-------- Recorded information
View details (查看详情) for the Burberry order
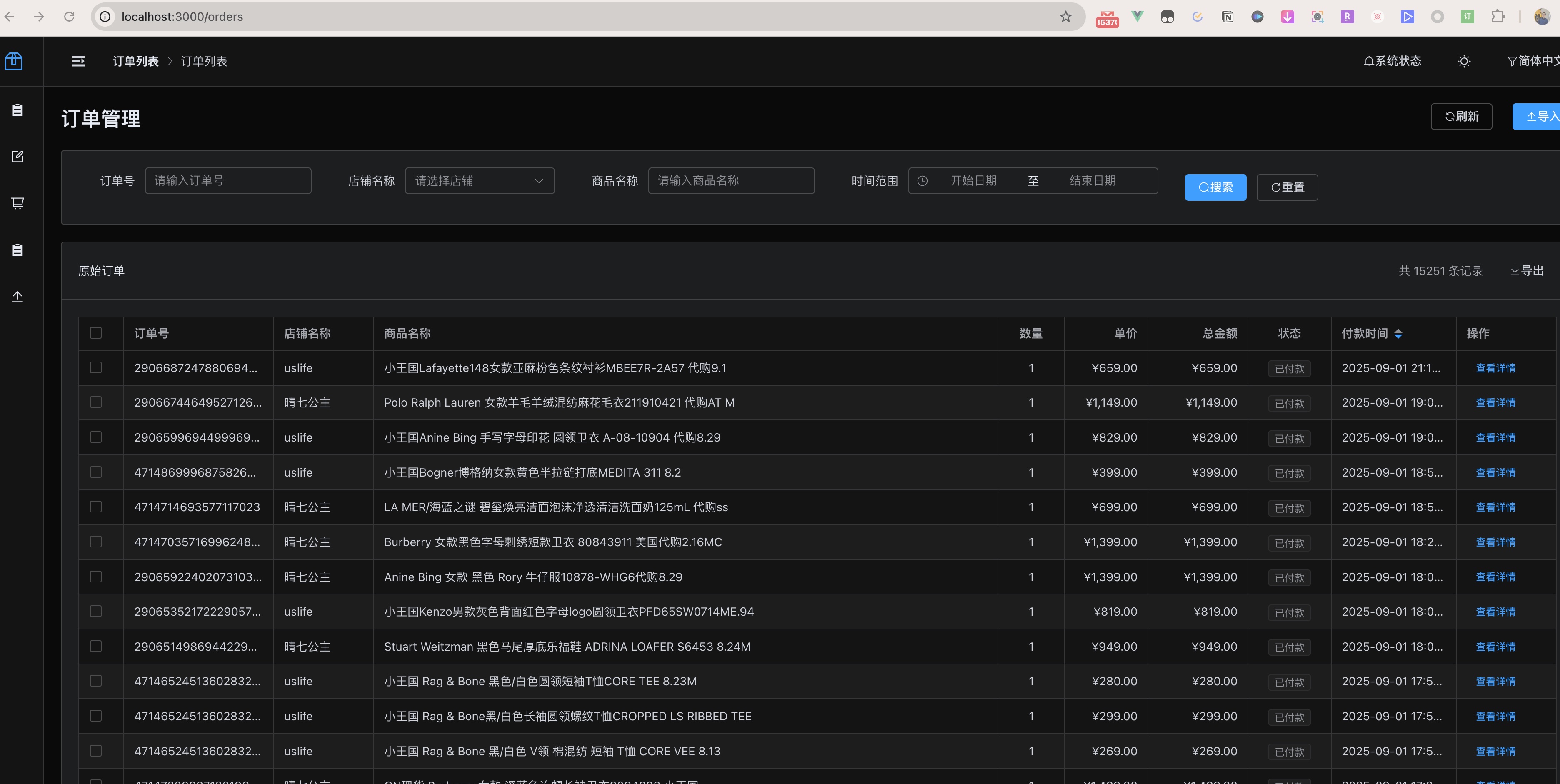The image size is (1560, 784). (x=1495, y=542)
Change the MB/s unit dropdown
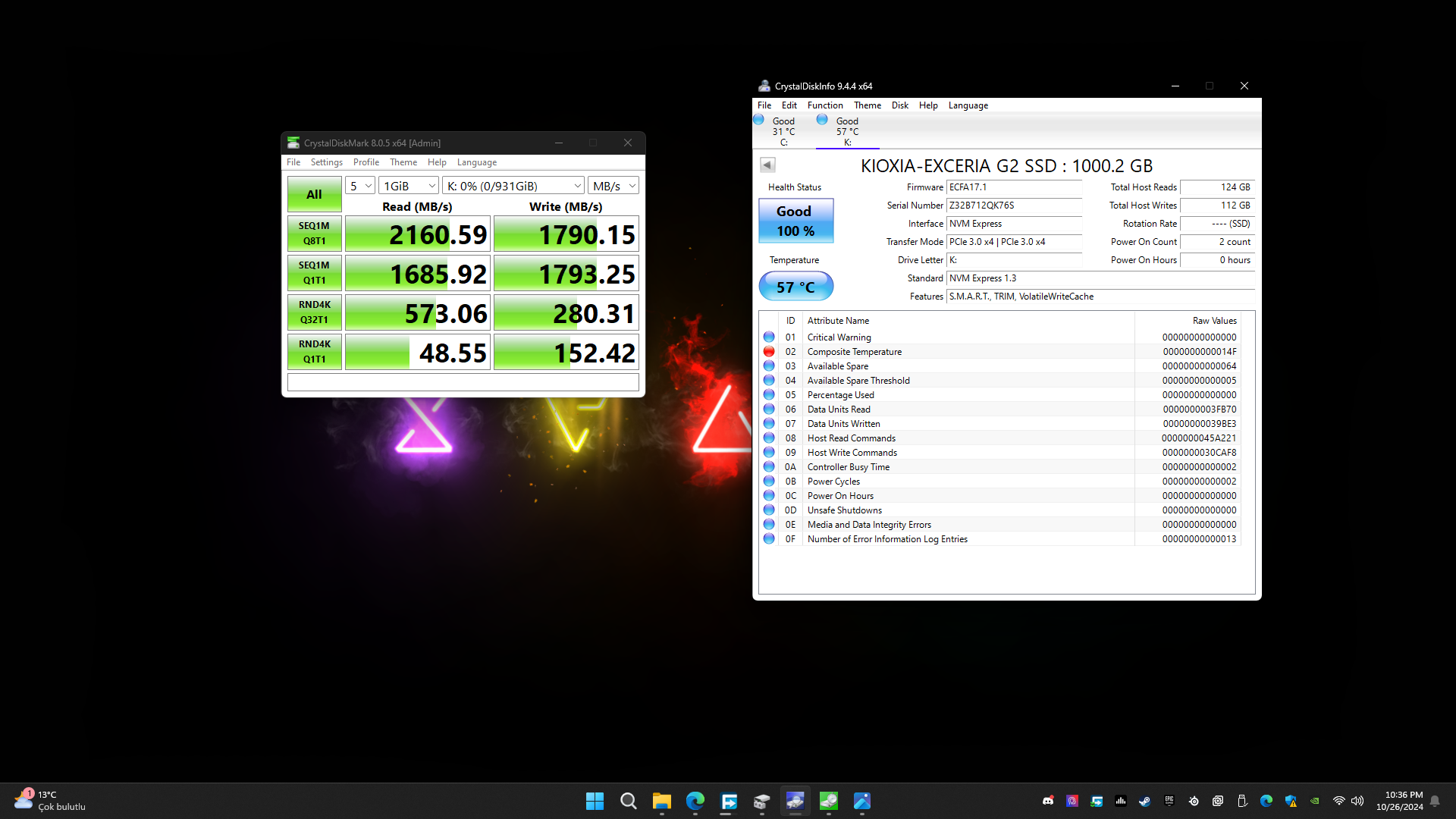The height and width of the screenshot is (819, 1456). point(613,186)
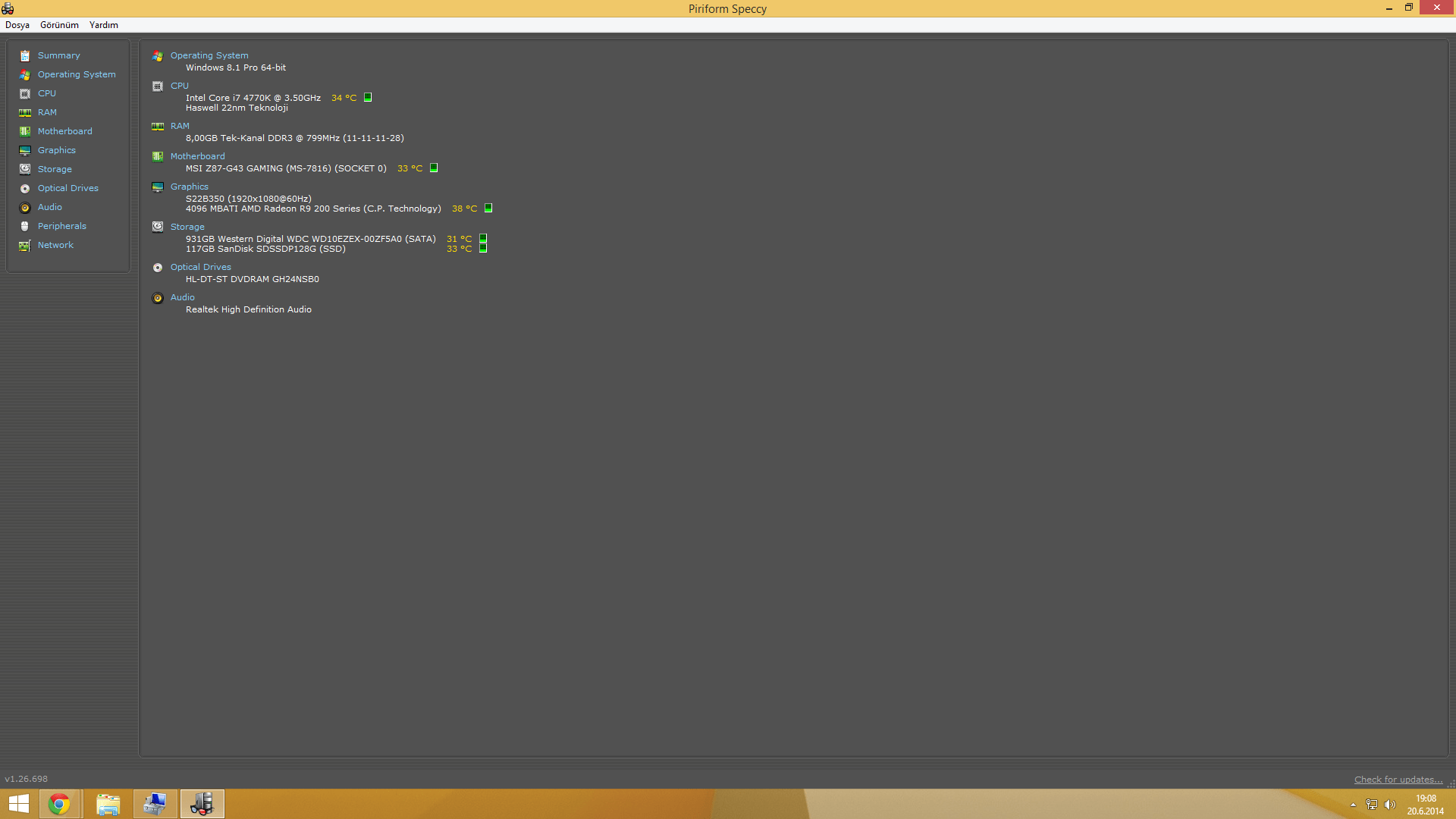Select Summary in the sidebar
The image size is (1456, 819).
(x=58, y=55)
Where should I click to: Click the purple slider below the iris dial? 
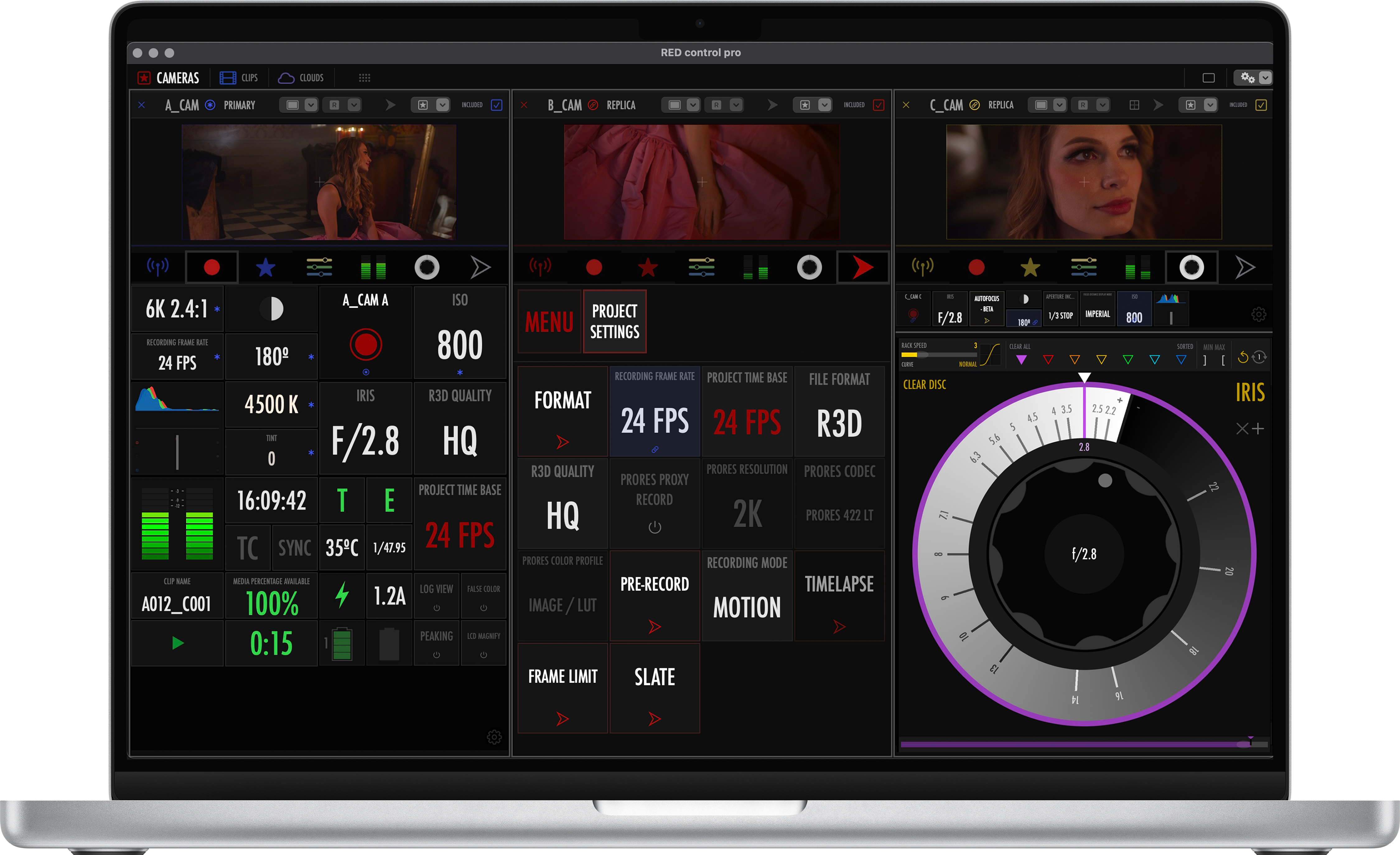coord(1080,744)
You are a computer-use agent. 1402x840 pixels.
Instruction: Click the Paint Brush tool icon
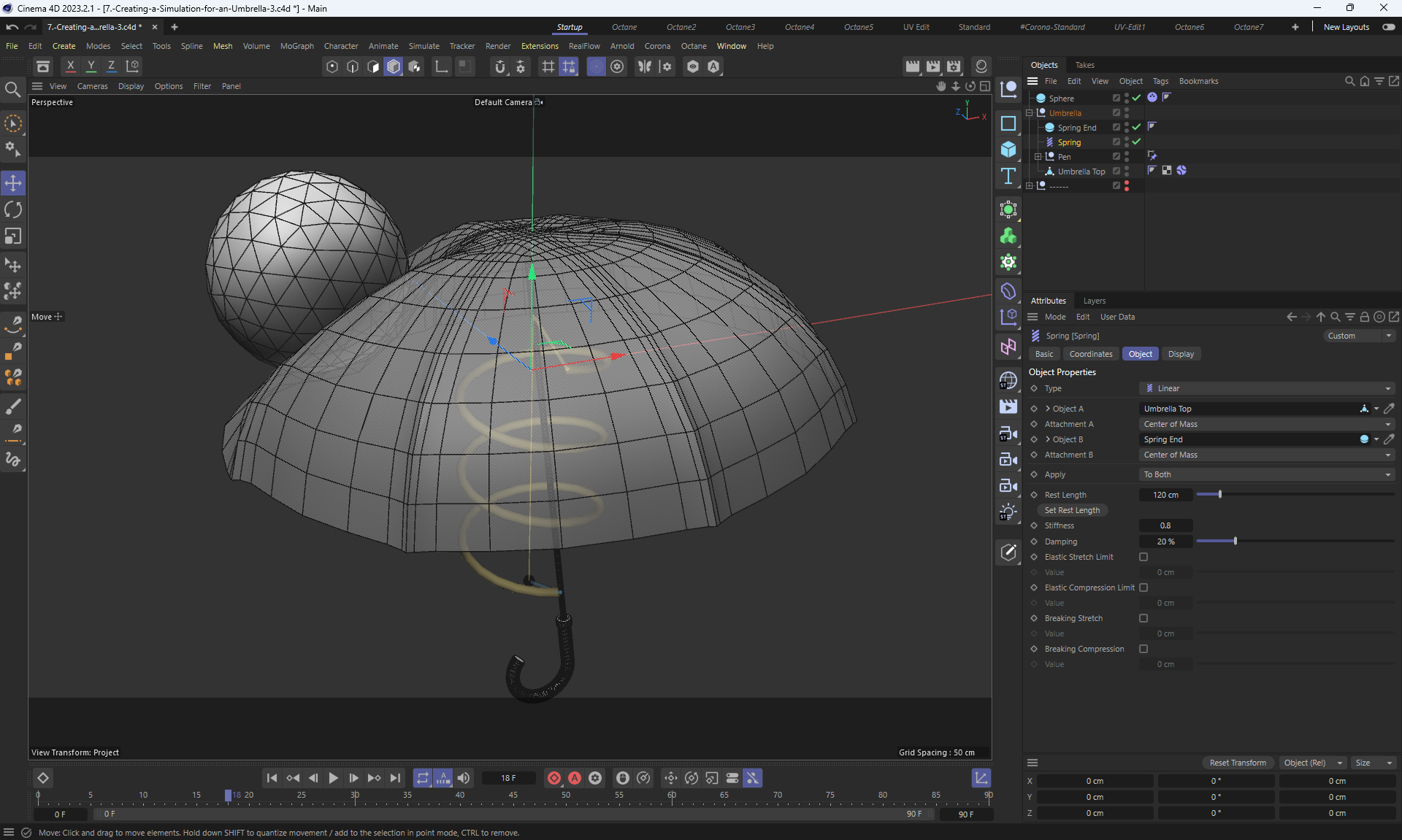click(13, 406)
----------------
§ **Exercise aim**:
Repeat word for word the lines beginning at the one with "Where should I" and ending at the final line of the records above, both included, and no others. Leave the pictures out.

§ **Response box**:
Where should I click to: Click the purple slider below the iris dial? 
coord(1080,744)
You are a computer-use agent. 1402x840 pixels.
Instruction: Click the Paint Brush tool icon
click(13, 406)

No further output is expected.